Exercise:
Render the material below as a Markdown table with two columns, Row and Line. Give each non-blank line its own numbered row and leave out blank lines.

Data rows:

+++

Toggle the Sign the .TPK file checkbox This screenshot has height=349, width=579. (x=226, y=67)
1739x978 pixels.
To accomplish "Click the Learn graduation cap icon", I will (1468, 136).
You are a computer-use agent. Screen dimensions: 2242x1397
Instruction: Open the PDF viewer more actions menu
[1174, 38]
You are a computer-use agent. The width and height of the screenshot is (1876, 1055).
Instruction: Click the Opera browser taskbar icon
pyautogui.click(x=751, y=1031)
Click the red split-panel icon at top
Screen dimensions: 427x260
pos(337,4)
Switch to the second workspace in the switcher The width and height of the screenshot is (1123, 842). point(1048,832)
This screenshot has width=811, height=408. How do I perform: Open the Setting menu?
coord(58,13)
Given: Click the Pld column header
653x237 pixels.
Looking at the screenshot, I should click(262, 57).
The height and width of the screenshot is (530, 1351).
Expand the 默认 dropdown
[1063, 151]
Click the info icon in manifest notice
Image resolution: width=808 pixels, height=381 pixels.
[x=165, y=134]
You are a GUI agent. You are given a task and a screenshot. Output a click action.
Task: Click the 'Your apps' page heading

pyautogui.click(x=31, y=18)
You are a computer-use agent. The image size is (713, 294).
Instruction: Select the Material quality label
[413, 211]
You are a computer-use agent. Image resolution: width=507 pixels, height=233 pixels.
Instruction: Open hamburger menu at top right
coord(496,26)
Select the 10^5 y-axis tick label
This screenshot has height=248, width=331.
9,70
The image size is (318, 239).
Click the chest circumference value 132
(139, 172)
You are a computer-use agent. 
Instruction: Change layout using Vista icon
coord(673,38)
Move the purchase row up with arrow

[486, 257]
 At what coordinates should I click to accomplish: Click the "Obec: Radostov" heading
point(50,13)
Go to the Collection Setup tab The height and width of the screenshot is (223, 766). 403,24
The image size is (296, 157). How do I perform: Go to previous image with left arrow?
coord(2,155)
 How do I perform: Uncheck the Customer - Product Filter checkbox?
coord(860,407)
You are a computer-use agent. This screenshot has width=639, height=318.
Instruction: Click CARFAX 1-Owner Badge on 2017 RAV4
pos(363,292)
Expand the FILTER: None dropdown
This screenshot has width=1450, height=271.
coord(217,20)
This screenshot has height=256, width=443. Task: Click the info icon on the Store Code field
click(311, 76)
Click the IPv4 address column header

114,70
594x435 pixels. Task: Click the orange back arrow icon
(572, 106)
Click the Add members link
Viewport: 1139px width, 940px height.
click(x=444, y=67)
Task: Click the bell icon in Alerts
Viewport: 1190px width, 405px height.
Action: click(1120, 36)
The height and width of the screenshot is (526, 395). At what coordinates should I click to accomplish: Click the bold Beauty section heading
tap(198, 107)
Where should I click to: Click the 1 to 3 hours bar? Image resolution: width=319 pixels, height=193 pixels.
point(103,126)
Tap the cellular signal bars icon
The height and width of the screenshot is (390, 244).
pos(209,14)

+++

Exercise result:
| Row | Line |
|---|---|
| 1 | Toggle the Sign the .TPK file checkbox This screenshot has height=349, width=579. (x=226, y=67) |
| 2 | 1739x978 pixels. |
| 3 | To accomplish "Click the Learn graduation cap icon", I will (1468, 136). |
| 4 | You are a computer-use agent. Screen dimensions: 2242x1397 |
| 5 | Instruction: Open the PDF viewer more actions menu |
| 6 | [1174, 38] |
| 7 | You are a computer-use agent. The width and height of the screenshot is (1876, 1055). |
| 8 | Instruction: Click the Opera browser taskbar icon |
| 9 | pyautogui.click(x=751, y=1031) |
| 10 | Click the red split-panel icon at top |
| 11 | Screen dimensions: 427x260 |
| 12 | pos(337,4) |
| 13 | Switch to the second workspace in the switcher The width and height of the screenshot is (1123, 842). point(1048,832) |
| 14 | This screenshot has width=811, height=408. How do I perform: Open the Setting menu? |
| 15 | coord(58,13) |
| 16 | Given: Click the Pld column header |
| 17 | 653x237 pixels. |
| 18 | Looking at the screenshot, I should click(262, 57). |
| 19 | The height and width of the screenshot is (530, 1351). |
| 20 | Expand the 默认 dropdown |
| 21 | [1063, 151] |
| 22 | Click the info icon in manifest notice |
| 23 | Image resolution: width=808 pixels, height=381 pixels. |
| 24 | [x=165, y=134] |
| 25 | You are a GUI agent. You are given a task and a screenshot. Output a click action. |
| 26 | Task: Click the 'Your apps' page heading |
| 27 | pyautogui.click(x=31, y=18) |
| 28 | You are a computer-use agent. The image size is (713, 294). |
| 29 | Instruction: Select the Material quality label |
| 30 | [413, 211] |
| 31 | You are a computer-use agent. Image resolution: width=507 pixels, height=233 pixels. |
| 32 | Instruction: Open hamburger menu at top right |
| 33 | coord(496,26) |
| 34 | Select the 10^5 y-axis tick label |
| 35 | This screenshot has height=248, width=331. |
| 36 | 9,70 |
| 37 | The image size is (318, 239). |
| 38 | Click the chest circumference value 132 |
| 39 | (139, 172) |
| 40 | You are a computer-use agent.  |
| 41 | Instruction: Change layout using Vista icon |
| 42 | coord(673,38) |
| 43 | Move the purchase row up with arrow |
| 44 | [486, 257] |
| 45 |  At what coordinates should I click to accomplish: Click the "Obec: Radostov" heading |
| 46 | point(50,13) |
| 47 | Go to the Collection Setup tab The height and width of the screenshot is (223, 766). 403,24 |
| 48 | The image size is (296, 157). How do I perform: Go to previous image with left arrow? |
| 49 | coord(2,155) |
| 50 |  How do I perform: Uncheck the Customer - Product Filter checkbox? |
| 51 | coord(860,407) |
| 52 | You are a computer-use agent. This screenshot has width=639, height=318. |
| 53 | Instruction: Click CARFAX 1-Owner Badge on 2017 RAV4 |
| 54 | pos(363,292) |
| 55 | Expand the FILTER: None dropdown |
| 56 | This screenshot has width=1450, height=271. |
| 57 | coord(217,20) |
| 58 | This screenshot has height=256, width=443. Task: Click the info icon on the Store Code field |
| 59 | click(311, 76) |
| 60 | Click the IPv4 address column header |
| 61 | 114,70 |
| 62 | 594x435 pixels. Task: Click the orange back arrow icon |
| 63 | (572, 106) |
| 64 | Click the Add members link |
| 65 | Viewport: 1139px width, 940px height. |
| 66 | click(x=444, y=67) |
| 67 | Task: Click the bell icon in Alerts |
| 68 | Viewport: 1190px width, 405px height. |
| 69 | Action: click(1120, 36) |
| 70 | The height and width of the screenshot is (526, 395). At what coordinates should I click to accomplish: Click the bold Beauty section heading |
| 71 | tap(198, 107) |
| 72 | Where should I click to: Click the 1 to 3 hours bar? Image resolution: width=319 pixels, height=193 pixels. |
| 73 | point(103,126) |
| 74 | Tap the cellular signal bars icon |
| 75 | The height and width of the screenshot is (390, 244). |
| 76 | pos(209,14) |